What are the benefits?

Currently 14 states and Washington, DC, provide some form of publicly-funded voucher scholarship program for students. A number of states also offer tax credit scholarship programs, in which taxpayers receive a tax credit for donations they make to nonprofit organizations providing scholarships to students. Many of these scholarship programs target those students with the greatest need for financial assistance―these are students who would otherwise be unable to attend a private school.

Participation rates reveal these scholarship programs are quite popular. But what does the research say?  Do such scholarship programs benefit students? Do they harm public schools? And do they save taxpayer dollars?

A May 2016 Friedman Foundation report by Dr. Greg Forster provides the latest run-down on the evidence:

  • Choice is linked to improved academic performance for participating students: 18 empirical studies have evaluated choice students’ academic outcomes using a rigorous random assignment research design; of these 18 studies, 14 have found an improvement in academic outcomes for students participating in these programs.
  • Choice also generally benefits public school students academically: 33 empirical studies have looked at how school choice programs affect public schools academically; of these 33 studies, 31 found a positive academic impact of school choice programs on public school performance.
  • Choice programs actually save money: 28 studies have assessed the financial impact of school choice programs on taxpayers and public schools; of these 28 studies, 25 found that school choice saved taxpayer dollars. No study has found “a negative fiscal impact.”

 Milwaukee Parental Choice Program

For targeted insight into the benefits of publicly-funded scholarship programs, consider the successes of the Milwaukee Parental Choice Program, which began in 1990 as the nation’s first contemporary choice program. The Milwaukee Parental Choice Program provides private school vouchers to children from low-income families in Milwaukee, Wisconsin.  The program served almost 28,000 students during the 2015-16 school year.  The Milwaukee Parental School Choice Program provides grants of up to $7,214 per student per year, K-8, and $7,860 per student per year for grades 9-12. After 25 years, how are students in the program faring?

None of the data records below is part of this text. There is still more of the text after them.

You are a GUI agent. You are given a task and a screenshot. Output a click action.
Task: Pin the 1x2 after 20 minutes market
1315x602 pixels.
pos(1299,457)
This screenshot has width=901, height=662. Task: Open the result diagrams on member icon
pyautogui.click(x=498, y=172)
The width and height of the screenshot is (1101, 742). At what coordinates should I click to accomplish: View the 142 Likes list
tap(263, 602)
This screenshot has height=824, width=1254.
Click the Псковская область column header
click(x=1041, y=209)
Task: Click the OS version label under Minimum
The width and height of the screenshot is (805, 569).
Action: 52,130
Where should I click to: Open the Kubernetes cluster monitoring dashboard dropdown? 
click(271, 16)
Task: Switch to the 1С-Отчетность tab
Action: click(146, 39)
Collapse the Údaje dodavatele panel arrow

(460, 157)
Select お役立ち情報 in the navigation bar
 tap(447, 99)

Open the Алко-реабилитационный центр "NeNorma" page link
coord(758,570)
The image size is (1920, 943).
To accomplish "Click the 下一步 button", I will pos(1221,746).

Academic and Other Outcomes

  • Milwaukee scholarship students are outperforming their public school peers on state tests in both English Language Arts and math.
  • Milwaukee scholarship students are more likely to graduate from high school and attend college than their public school peers.
  • Milwaukee scholarship students who stay in the program through 12th grade may be less likely to commit crimes as adults than comparable groups of students who attended public school. A 2016 longitudinal study from Corey DeAngelis and Patrick Wolf at the University of Arkansas found that adults who participated in the MPCP through 12th grade were less likely to commit crimes than their peers who had attended public schools.